## WORK TO COMPLETE
A. Do these statements agree with the text on the 2023 Fintech Index? (i) The F-Prime index rose by more than 100% year over year in 2023. (ii) Fintech valuations have returned to their 2021 peaks. (iii) BNPL is given as an example of a newly created category. Answer yes or no for each and quote the words of the text that decide it.
B. Which kinds of businesses does the text on the 2023 Fintech Index say the unbundling trend gave us? List every one.

BEGIN TEXT SHOWN

Insights from the 2023 Fintech Index

by Alex Lazarow, Managing Partner at Fluent Ventures

This piece was originally published on Alex Lazarow's column in Forbes

Much ink has been spilled about where fintech is going. It is refreshing to ground this in a retrospective. In this vein, I wanted to deep dive on three reflections from this excellent report by F-Prime: The 2023 Fintech Index.

1. The historical trajectory continues unabated – with a now-corrected 2021 aberration

2023 was a seemingly exceptional year for public market fintechs. The F-Prime index was up over 100% year over year.

Yet the reality check is equally important. Fintech valuations remain nearly two-thirds down from their 2021 peaks.

But when drawing the trend line from 2014, the index’s inevitable march forward up and to the right continues.

After peaking at $1.3T in late 2021, the F-Prime Index Fell and then rebounded (F-PRIME)

What’s actually happening of course is the correction of the 2021 aberration. Perhaps an even better way to look at this is on a multiples basis. Today, valuation multiples are back to historical ranges (and, if anything, may have some room to increase relative to historical averages).

Public investors assigned high multiples to fintech companies, but they are back to historical averages (F-PRIME)

2. Fintech innovation’s success has been uneven

Over the last decade, a mega trend in fintech was unbundling: taking the most profitable business lines from banks, and creating stand-alone businesses. This gave us lending startups, insurtechs, investment houses, and neobanks.

In some of these unbundled categories, fintechs have become market leaders. These tended to be in categories where software innovation was meaningfully better than its alternatives (e.g. Stripe and software-based payments) or where new categories were created (e.g. BNPL).

Financial services areas that were won or lost by fintechs (F-PRIME)

In others, incumbents caught up and dominated. Taking roboadvisors as an example, and per the report’s analysis: in 2021, Betterment and Wealthfront were roughly 50% each of the total roboadvisor market. By 2021, they were 8% and 6% respectively.

END TEXT SHOWN
BEGIN SUPPLIED DATA

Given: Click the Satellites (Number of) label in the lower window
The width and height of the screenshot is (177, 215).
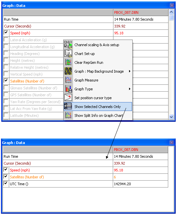Looking at the screenshot, I should click(27, 177).
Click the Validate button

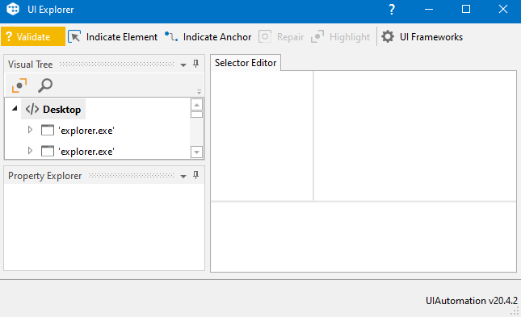(33, 36)
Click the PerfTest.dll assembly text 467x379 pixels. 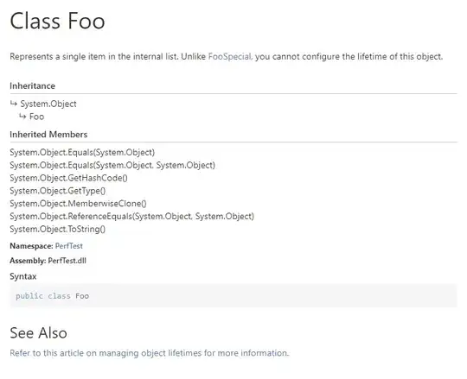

END SUPPLIED DATA

## ANSWER LIST
A.
(i) Yes: "The F-Prime index was up over 100% year over year."
(ii) No: "Fintech valuations remain nearly two-thirds down from their 2021 peaks."
(iii) Yes: "or where new categories were created (e.g. BNPL)."

B.
- lending startups
- insurtechs
- investment houses
- neobanks